Wednesday, October 20, 2021

This path of Dementia.

Blue skies ahead.


Hear is a view most people get when they come upon Tweety. If they are going the other way, it is just a flash of yellow, then gone. I just enjoy when other drivers come up from behind, slow down, and slowly pass us by. 

That feeling of having something special is so good it is hard to describe. It is like having a sunrise all to myself, even though, anyone who is up at that time, can see it. I know that I'm not the only one seeing it, but for some reason, I get the feeling that this sunrise is for me and me alone. That God is saying to me that I am special in His eyes, just a reminder that He is always with me. 

Those are the special times that fill my heart and mind with the compassion that is needed everyday as we walk this path of Dementia. I need a daily dose of His Wisdom, Grace and Mercy to carry me through. For there are days when it is only His grace that allows me to end the day in prayer saying "Thank you for this day." 

Tuesday

Here we go again. She is awake, but doesn't want to get up. So with some encouraging, and prodding, I get her up. 

I know that today is going to be a difficult time in the shower washing her privates. Not only is she sore, at the same time, she is getting modest with me. As she digresses, the simple act of washing her private parts is an invasion of her privacy. Which makes sense, because she is forgetting that I am her husband and that area of her body was our playground.

After breakfast we get ready for today's round of golf. It is getting to be fall weather, and with a breeze, I get her ready. As it turned out, I didn't do a very good job planning for the breeze. 

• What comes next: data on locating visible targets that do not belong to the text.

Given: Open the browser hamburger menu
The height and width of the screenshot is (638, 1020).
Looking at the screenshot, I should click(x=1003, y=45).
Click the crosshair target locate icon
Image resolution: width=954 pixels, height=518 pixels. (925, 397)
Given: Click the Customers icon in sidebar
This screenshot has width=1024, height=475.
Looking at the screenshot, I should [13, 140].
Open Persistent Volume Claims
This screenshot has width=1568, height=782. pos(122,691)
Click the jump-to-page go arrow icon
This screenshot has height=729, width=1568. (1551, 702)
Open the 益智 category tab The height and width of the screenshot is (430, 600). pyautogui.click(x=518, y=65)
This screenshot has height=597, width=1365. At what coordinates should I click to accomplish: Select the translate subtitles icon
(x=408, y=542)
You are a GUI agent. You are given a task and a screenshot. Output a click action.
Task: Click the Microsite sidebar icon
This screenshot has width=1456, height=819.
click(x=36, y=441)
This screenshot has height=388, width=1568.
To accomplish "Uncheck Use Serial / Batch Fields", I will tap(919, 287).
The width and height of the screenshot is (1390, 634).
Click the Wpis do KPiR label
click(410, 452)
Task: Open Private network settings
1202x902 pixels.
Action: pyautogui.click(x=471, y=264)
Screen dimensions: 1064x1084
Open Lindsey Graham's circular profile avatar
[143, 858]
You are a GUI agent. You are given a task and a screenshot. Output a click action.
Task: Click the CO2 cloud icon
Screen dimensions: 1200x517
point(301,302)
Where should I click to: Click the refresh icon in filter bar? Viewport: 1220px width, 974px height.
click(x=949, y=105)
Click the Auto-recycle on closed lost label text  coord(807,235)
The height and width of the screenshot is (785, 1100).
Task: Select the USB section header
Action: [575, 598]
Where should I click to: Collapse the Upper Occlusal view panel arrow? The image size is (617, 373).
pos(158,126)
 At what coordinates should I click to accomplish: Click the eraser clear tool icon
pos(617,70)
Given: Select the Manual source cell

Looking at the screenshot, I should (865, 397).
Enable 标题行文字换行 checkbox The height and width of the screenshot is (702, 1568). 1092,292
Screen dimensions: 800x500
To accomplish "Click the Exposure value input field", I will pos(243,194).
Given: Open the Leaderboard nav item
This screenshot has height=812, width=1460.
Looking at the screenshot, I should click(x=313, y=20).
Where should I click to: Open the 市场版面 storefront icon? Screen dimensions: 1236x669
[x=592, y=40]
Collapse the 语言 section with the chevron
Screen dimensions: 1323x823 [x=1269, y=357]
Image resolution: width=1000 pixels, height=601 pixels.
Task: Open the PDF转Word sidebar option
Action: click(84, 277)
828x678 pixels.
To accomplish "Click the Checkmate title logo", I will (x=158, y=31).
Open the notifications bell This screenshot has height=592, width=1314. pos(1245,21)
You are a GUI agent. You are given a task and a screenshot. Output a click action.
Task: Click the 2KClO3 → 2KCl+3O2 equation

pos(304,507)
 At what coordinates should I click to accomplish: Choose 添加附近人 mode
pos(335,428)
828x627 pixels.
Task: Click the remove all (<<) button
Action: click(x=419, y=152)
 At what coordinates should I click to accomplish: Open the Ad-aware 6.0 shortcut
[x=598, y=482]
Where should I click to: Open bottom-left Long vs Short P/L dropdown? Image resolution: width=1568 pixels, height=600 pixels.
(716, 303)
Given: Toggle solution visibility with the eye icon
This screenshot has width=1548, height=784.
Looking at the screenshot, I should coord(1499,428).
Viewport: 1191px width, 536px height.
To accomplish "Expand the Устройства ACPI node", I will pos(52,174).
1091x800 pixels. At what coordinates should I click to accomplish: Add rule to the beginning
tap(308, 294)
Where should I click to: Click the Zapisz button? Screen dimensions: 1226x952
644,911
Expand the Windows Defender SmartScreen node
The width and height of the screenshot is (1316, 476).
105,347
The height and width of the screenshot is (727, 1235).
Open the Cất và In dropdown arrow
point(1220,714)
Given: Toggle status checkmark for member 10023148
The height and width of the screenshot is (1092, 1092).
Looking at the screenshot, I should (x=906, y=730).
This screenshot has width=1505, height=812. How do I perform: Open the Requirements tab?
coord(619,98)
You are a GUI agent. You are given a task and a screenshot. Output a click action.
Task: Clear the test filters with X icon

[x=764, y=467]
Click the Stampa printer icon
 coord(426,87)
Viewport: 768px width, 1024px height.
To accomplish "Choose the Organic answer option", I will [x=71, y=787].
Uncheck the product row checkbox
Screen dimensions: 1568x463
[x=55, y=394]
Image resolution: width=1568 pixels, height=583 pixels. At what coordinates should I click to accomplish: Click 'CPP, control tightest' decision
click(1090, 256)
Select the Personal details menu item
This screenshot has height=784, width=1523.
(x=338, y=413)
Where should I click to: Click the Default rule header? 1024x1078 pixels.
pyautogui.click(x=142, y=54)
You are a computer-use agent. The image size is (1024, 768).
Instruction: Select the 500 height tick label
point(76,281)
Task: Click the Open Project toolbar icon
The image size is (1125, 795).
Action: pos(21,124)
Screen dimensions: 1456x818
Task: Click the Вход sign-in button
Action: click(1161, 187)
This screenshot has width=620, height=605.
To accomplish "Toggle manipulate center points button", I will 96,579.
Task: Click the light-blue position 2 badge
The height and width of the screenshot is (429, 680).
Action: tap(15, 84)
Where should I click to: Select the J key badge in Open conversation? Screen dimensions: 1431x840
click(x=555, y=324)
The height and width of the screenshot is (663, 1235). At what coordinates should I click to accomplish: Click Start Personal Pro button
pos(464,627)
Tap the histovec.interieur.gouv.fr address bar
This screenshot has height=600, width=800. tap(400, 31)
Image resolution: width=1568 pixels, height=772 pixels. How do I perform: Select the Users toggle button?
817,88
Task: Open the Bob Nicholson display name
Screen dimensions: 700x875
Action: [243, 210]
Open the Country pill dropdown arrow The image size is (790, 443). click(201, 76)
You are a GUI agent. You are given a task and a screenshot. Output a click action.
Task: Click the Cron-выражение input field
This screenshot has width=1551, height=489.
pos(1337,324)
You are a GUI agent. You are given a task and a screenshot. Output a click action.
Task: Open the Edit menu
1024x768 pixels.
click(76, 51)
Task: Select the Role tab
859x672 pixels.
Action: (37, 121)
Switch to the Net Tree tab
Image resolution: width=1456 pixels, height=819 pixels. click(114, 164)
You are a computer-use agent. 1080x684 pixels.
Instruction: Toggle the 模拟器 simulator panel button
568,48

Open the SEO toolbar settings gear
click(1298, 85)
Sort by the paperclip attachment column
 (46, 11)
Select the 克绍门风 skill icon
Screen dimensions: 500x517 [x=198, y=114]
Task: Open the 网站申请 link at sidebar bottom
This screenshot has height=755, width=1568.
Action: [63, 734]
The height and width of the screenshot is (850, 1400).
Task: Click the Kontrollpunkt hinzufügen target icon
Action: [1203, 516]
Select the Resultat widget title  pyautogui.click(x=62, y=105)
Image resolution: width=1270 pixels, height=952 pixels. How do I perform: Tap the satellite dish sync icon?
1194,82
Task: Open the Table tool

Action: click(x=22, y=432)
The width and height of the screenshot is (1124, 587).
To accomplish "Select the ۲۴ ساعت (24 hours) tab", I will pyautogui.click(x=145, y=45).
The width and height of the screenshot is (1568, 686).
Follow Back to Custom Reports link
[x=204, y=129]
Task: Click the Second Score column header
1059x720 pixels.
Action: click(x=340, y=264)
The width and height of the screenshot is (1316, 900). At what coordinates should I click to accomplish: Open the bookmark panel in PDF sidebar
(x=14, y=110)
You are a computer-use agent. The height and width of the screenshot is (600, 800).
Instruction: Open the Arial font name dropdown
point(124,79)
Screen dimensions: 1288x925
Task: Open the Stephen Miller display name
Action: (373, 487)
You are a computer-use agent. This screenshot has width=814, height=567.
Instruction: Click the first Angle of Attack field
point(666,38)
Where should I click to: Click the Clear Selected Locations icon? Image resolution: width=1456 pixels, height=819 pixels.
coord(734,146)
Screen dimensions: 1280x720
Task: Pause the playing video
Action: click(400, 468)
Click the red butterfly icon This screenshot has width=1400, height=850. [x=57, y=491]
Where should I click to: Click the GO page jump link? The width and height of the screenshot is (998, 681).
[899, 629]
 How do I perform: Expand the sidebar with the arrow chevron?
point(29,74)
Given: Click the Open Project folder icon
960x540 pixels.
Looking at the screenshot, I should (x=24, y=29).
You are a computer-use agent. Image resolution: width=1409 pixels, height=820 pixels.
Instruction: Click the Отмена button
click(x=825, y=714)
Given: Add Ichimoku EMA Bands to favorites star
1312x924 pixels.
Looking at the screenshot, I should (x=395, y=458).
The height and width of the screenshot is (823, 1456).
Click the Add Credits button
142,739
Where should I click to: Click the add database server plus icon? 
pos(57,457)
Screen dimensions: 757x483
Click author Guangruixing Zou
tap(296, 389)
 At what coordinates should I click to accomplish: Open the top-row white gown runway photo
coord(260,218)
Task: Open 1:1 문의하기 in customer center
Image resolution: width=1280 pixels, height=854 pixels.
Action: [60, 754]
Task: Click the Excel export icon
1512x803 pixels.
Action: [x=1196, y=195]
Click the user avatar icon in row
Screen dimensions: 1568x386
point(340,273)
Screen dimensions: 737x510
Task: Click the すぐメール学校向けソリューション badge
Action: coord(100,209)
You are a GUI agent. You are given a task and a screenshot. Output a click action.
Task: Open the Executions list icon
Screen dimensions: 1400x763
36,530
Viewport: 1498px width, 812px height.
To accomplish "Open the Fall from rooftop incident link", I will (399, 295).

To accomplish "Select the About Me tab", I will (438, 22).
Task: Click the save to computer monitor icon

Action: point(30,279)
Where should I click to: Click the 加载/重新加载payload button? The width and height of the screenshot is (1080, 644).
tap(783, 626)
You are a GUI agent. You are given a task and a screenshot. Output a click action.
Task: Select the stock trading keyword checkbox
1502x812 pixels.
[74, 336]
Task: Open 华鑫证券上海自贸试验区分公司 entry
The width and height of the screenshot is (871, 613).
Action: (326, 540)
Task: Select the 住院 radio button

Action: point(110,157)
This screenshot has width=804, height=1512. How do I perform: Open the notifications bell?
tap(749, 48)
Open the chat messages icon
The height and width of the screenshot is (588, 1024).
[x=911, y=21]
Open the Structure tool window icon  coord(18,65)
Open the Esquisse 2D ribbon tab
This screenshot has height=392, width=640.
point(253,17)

She got cold right off the bat. Even with the sunshine, it didn't help. The longer we were on the course, the colder she got. Call the game after the third hole. It was enough for me, and she needed to get out the wind.

Off we went to get our walk about over with. The new shoes are helping, but they are but a tool and it will take some time for me to heal my aching legs. We got one and three forth laps in before I had to give it up. 

Today, she is in one of her stone face moods. Not happy, not sad, and definitely not smiling. That sometimes is a signal that she isn't all there and it worries me. When Sweetie isn't smiling, my guard goes up. 

When we get home, she heads for her nest and she stays there. I got her out for a early dinner, she wasn't interested. Got her to eat some, not enough for me to be satisfied with her intake. 

I think the movie we were watching cause her emotional stress. We watched "The adventures of Robin Hood" with Earl Flynn. There was just too much swordplay for her. Then I tried "The Wizard of Oz", the the beginning was too stressful for her. Then we tried "Wall-e" and before we could get into it, she was off to her nest again, and out for the night. That is how we finished our day. It wasn't the best, but it could of been worse.  

Sometimes the roughest part of the day, is pulling into a parking lot that has a bunch of speed bumps and pothole. Driver was carefully navigating around them. The driveway seemed to go on forever. Even off the Road to Dementia, there are challenges to overcome. That's fine, as long as we do our best to Keep Our Shiny Side Up. C'ya, Luv Ya, and God Bless.   Arthur.